Il giudice del Tribunale di Frosinone ha assolto l’imputata con riferimento ad entrambi i reati alla stessa ascritti per insussistenza dei rispettivi elementi costitutivi. Invero, sebbene sia noto a questo giudice che l’art. 5, comma 7, d.l. 4/2019, in materia di istituzione del Reddito Di Cittadinanza, prevede che al fine di prevenire e contrastare fenomeni di impoverimento e l’insorgenza dei disturbi da gioco d’azzardo (DGA), è in ogni caso fatto divieto di utilizzo del beneficio economico per giochi che prevedono vincite in denaro o altre utilità, deve essere evidenziato che, non solo, non è stato dimostrato l’utilizzo da parte dell’imputata del beneficio conseguito nel 2019, per le movimentazioni relative ai conti gioco a lei intestati e già in essere dal 2017, ma, soprattutto, non è stato dimostrato che abbia maturato, proprio per effetto dei suddetti conti gioco, delle vincite in grado di costituire delle variazioni di reddito rilevanti ai fini del conseguimento e del mantenimento del beneficio in esame.

Il teste escusso ha chiaramente riferito che – per l’anno 2018 – le somme giocate erano pari ad Euro 19.972,00 e quelle vinte erano pari ad Euro 18.000,00, mentre per l’anno 2019 le somme giocate erano pari ad Euro 30.476,00 e l’importo vinto era pari ad Euro 29.343,00. In altre parole, le vincite sono state, in entrambi gli anni di interesse investigativo, inferiori alle somme giocate, con l’ovvia conseguenza che si è verificato un depauperamento e non già un arricchimento al patrimonio che, dunque, non aveva l’obbligo di comunicare alcunché.
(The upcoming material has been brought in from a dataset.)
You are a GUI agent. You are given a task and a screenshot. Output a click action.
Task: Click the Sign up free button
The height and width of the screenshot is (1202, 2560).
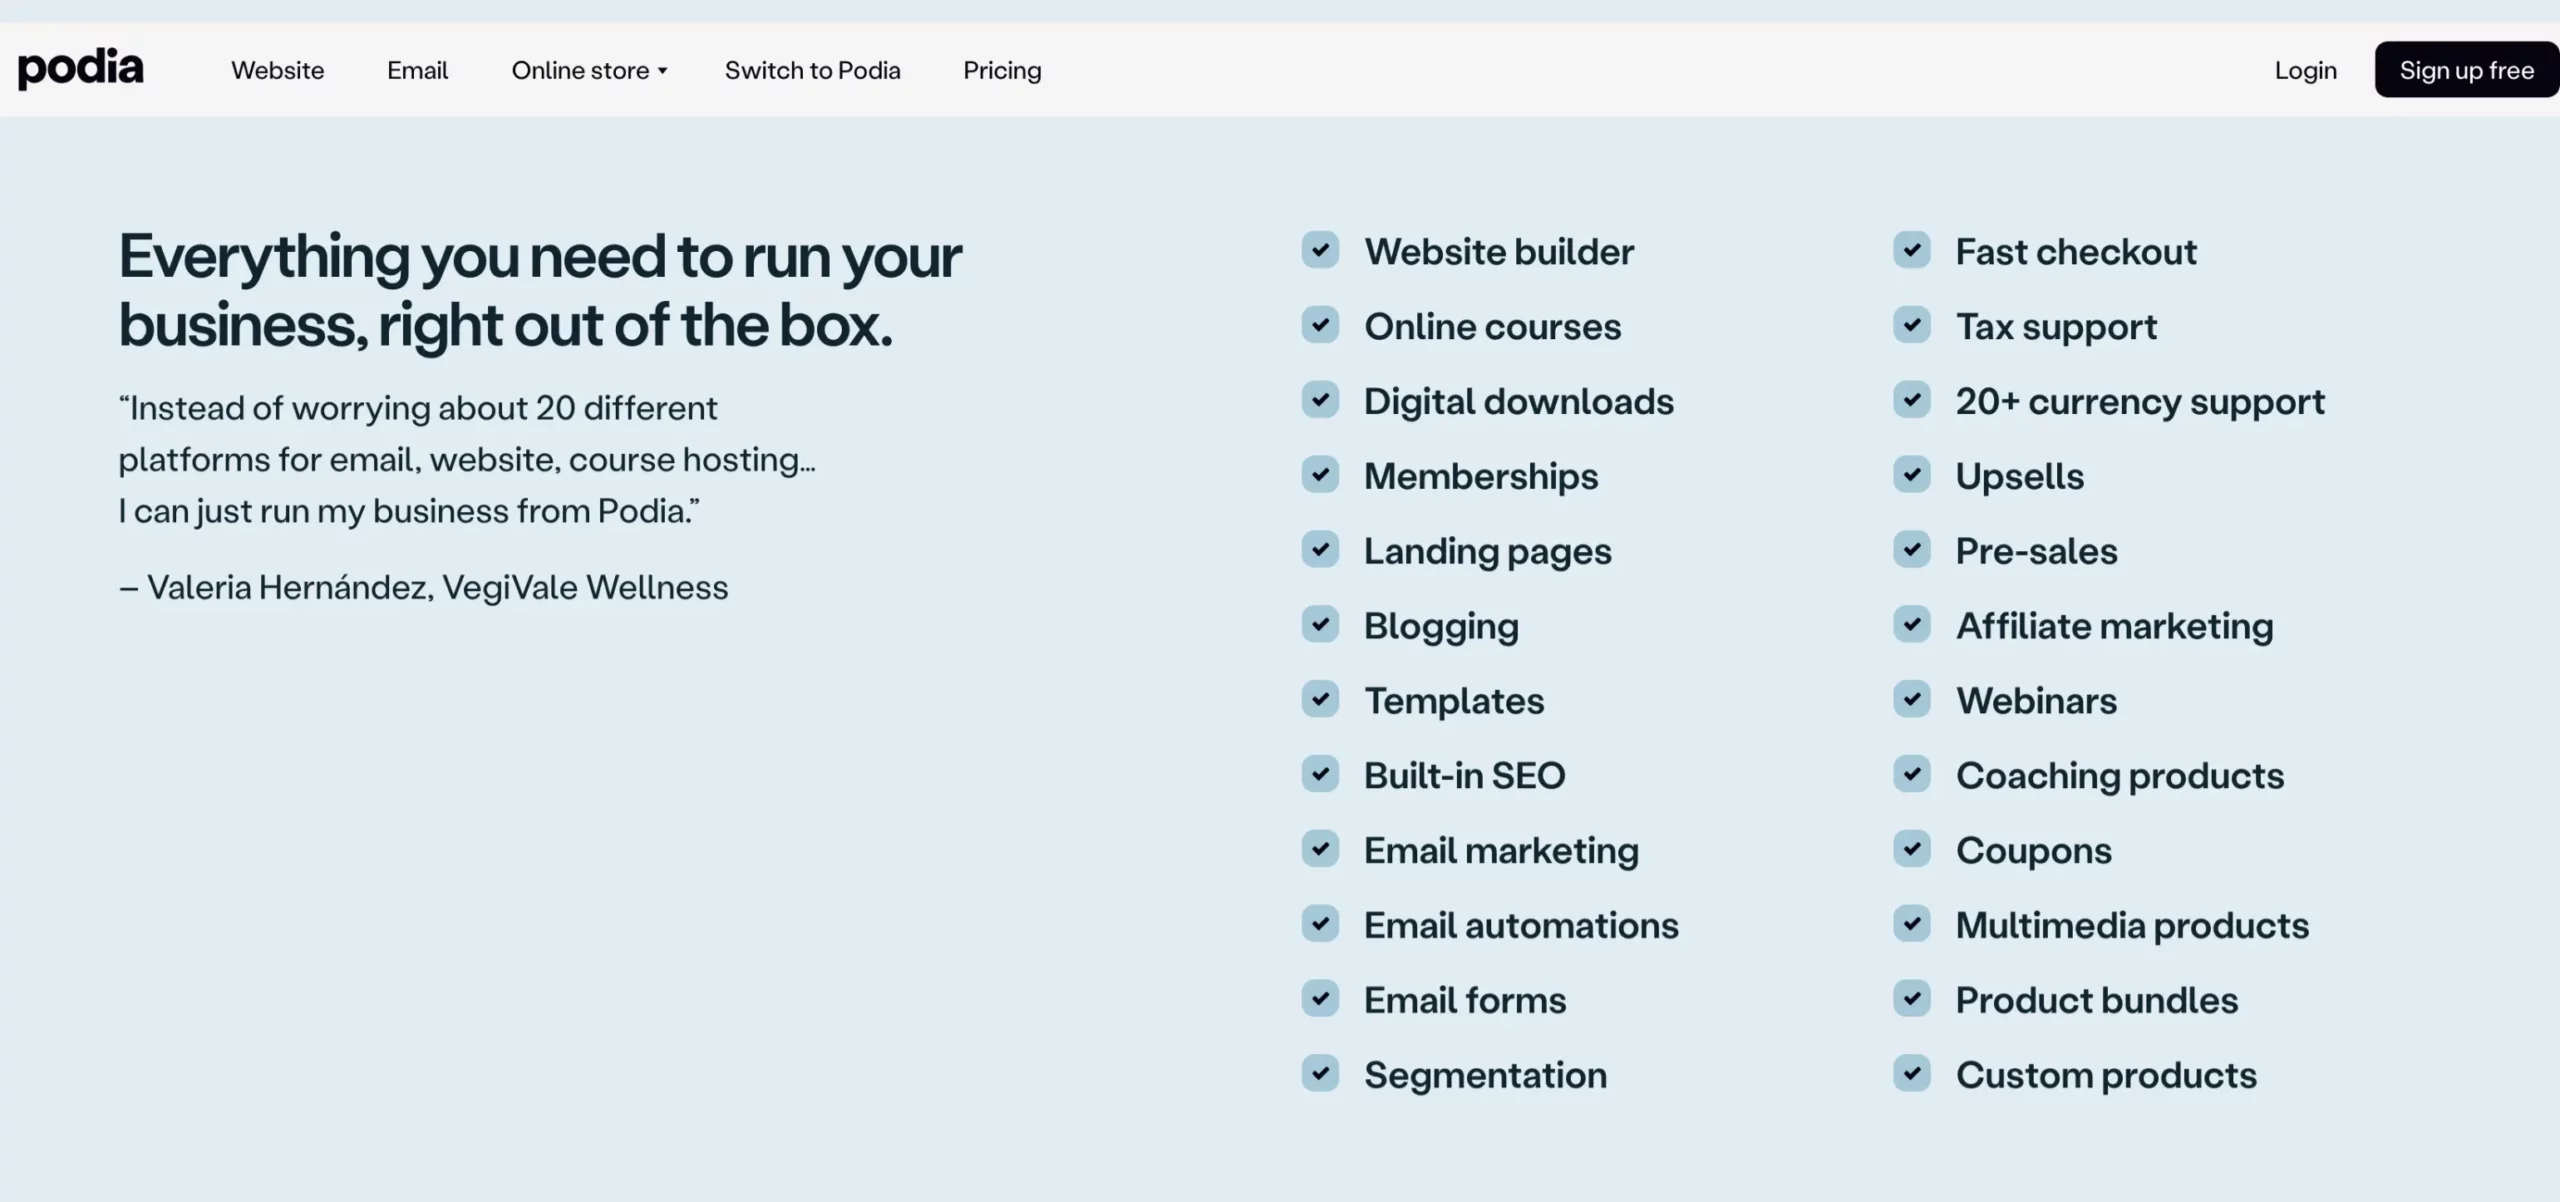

Inoltre, anche a voler considerare la circostanza valorizzata dall’operante escusso secondo cui, in tutte le annualità, venivano effettuate delle ricariche sui conti citati che, nell’anno 2017, risultavano pari ad Euro 3.555,00, mentre nel 2018 pari ad Euro 975,00 e, infine, nel 2019 pari ad Euro 2.130,00, va detto che non è stato in alcun modo dimostrato che tali importi, per il vero piuttosto esigui, abbiano inciso sui limiti di reddito dichiarati dall’imputata ai fini del conseguimento del beneficio.

“Pertanto, appare evidente che la finalizzazione delle omissioni o delle false indicazioni all’ottenimento e al mantenimento del beneficio, anche solo in misura inferiore rispetto a quello effettivamente conseguito, deve essere considerato quale elemento costitutivo del reato contestato e deve, dunque, essere oggetto della prova a carico della pubblica accusa. Alla luce dell’istruttoria complessivamente espletata appare evidente che, nel caso di specie, tale prova è del tutto mancata essendosi gli agenti operanti limitati a riscontrare le giacenze sui conti gioco, neppure univocamente riconducibili all’imputata e senza neppure verificare che l’entità delle vincite fosse superiore a quella delle somme giocate. Pertanto, mancando la prova della sussistenza di un elemento costitutivo del reato contestato, non resta che assolvere l’imputata dal reato ad ella ascritto perché il fatto non sussiste”, come si legge nella sentenza.